The Taliban have not killed the remaining 22 South Korean Christian volunteers held hostage in Afghanistan despite a deadline passing, a Taliban spokesman said on Thursday.
“They are safe and alive,” Taliban spokesman Qari Mohammad Yousuf told Reuters by telephone from an undisclosed location. The Afghan government, he said, “has given us hope for a peaceful settlement of the issue”.
The Taliban had given the Afghan government until 2030 GMT on Wednesday to agree to exchange the group for imprisoned rebels, but the deadline passed without word from the kidnappers until Yousuf spoke on Thursday morning.
S Korean advisor
South Korea despatched its chief presidential national security advisor, Baek Jong-chun, on Thursday to boost coordination with the Afghan government in efforts to secure the hostages’ release.

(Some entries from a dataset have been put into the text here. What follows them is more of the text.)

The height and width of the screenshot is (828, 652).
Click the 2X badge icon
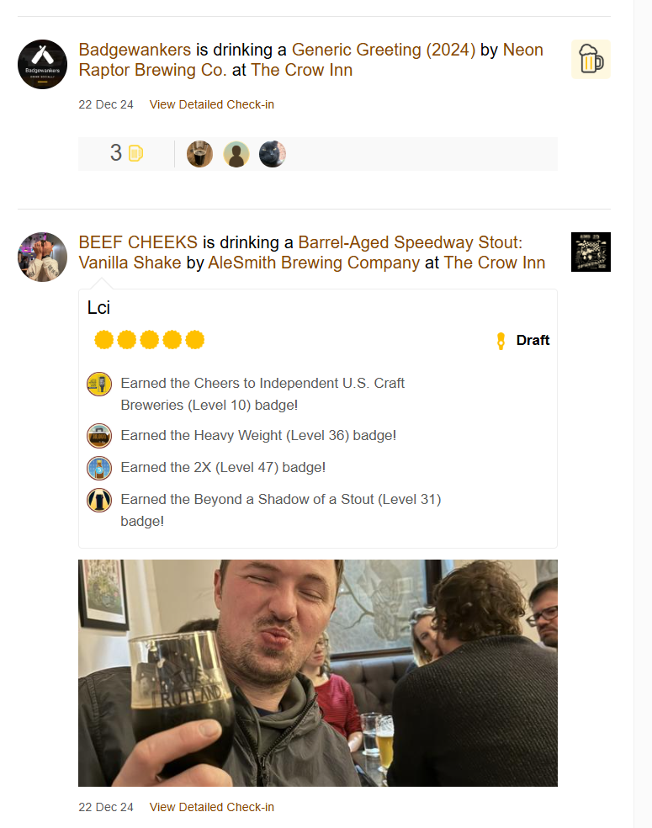tap(99, 469)
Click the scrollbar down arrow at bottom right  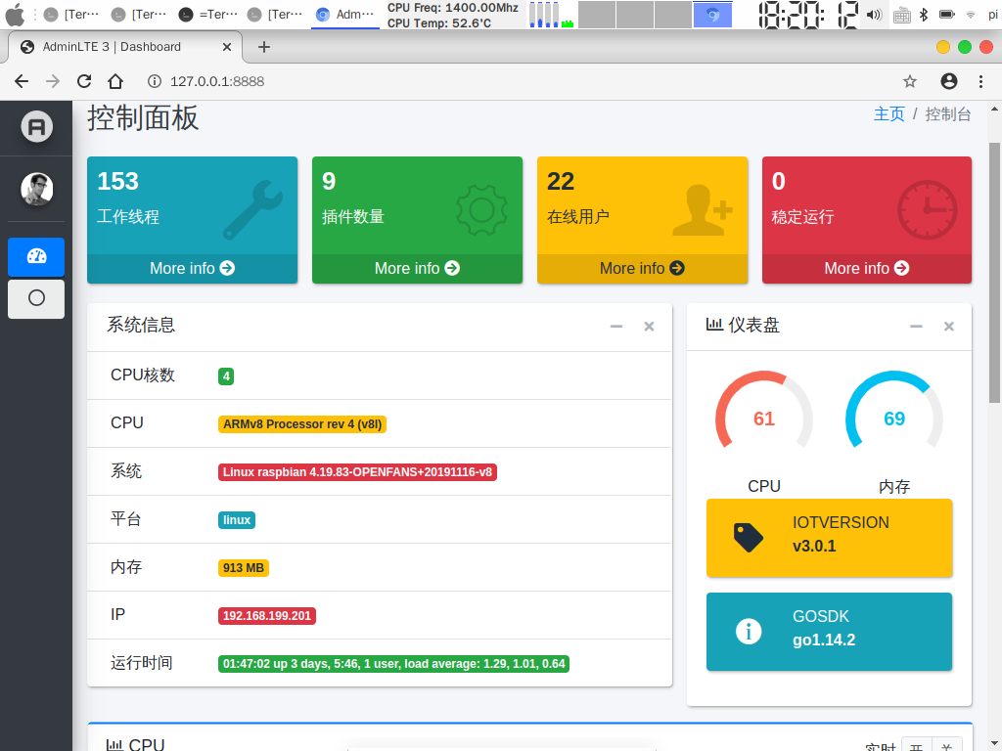coord(994,741)
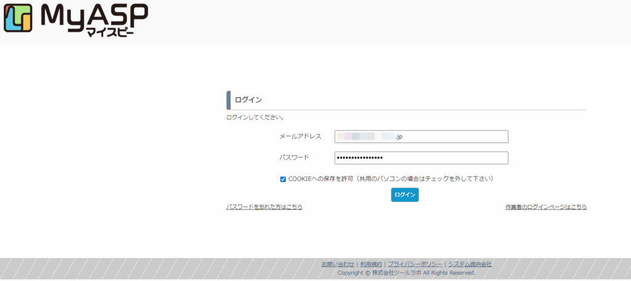Click the gray accent bar beside ログイン heading
The image size is (631, 281).
pos(229,100)
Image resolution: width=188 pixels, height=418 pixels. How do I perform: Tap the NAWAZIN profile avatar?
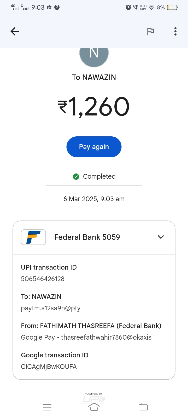(94, 55)
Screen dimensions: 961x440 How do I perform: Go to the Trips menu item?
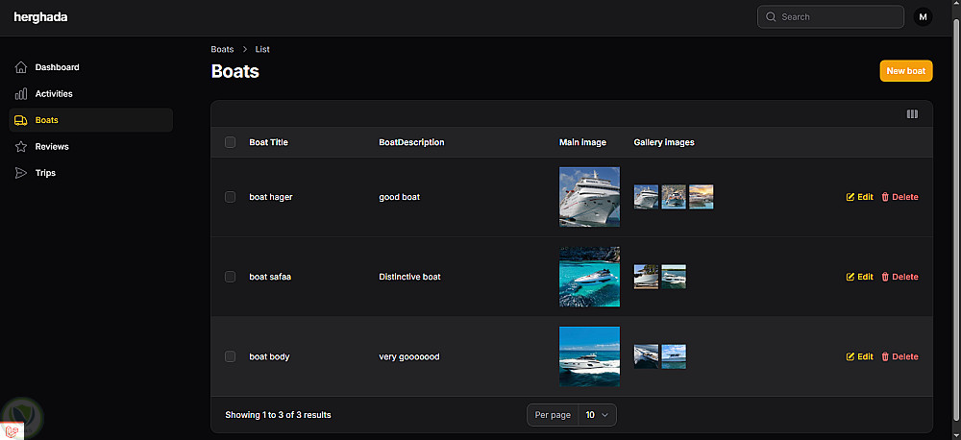pyautogui.click(x=45, y=173)

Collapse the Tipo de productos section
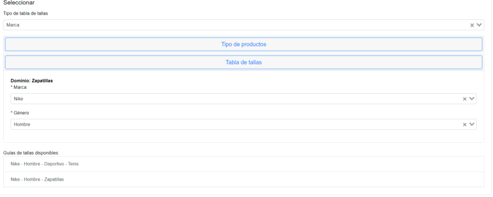[244, 44]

He was expected to arrive in Afghanistan on Friday, which could mean the Taliban may wait until at least then to see what offer, if any, he brings to negotiations.

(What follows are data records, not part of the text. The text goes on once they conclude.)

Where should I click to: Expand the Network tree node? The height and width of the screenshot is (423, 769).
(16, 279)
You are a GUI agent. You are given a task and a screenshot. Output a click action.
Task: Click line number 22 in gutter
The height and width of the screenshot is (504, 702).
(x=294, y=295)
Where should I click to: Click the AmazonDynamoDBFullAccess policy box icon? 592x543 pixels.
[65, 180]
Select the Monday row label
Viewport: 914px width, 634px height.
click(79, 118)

General Ali Shah Ahmadzai, provincial police chief of Ghazni province where the 22 remaining hostages are being held and where one was killed on Wednesday, told Reuters the government was keen to resume negotiations with the kidnappers.
He also believed the hostages were safe.
“I was awake all night and if the Taliban had killed any of them I would have known,” he said. “We are trying to contact the Taliban for resumption of talks.”
The fate of the 22 Christian volunteers had hung in the balance overnight, after the rebels killed one hostage and dumped his bullet-ridden body near where the group of 18 women and five men were seized last week.
He was identified as the group's leader, Bae Hyung-kyu, a pastor who would have turned 42 on the day he was murdered.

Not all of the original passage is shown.